Edit the records below so that each "page" becomes "view". Keep every other part the same.

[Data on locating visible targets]
________________________

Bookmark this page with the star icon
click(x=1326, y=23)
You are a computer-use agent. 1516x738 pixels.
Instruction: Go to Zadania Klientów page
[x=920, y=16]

________________________

▶ **EXERCISE ANSWER**:
Bookmark this view with the star icon
click(x=1326, y=23)
You are a computer-use agent. 1516x738 pixels.
Instruction: Go to Zadania Klientów view
[x=920, y=16]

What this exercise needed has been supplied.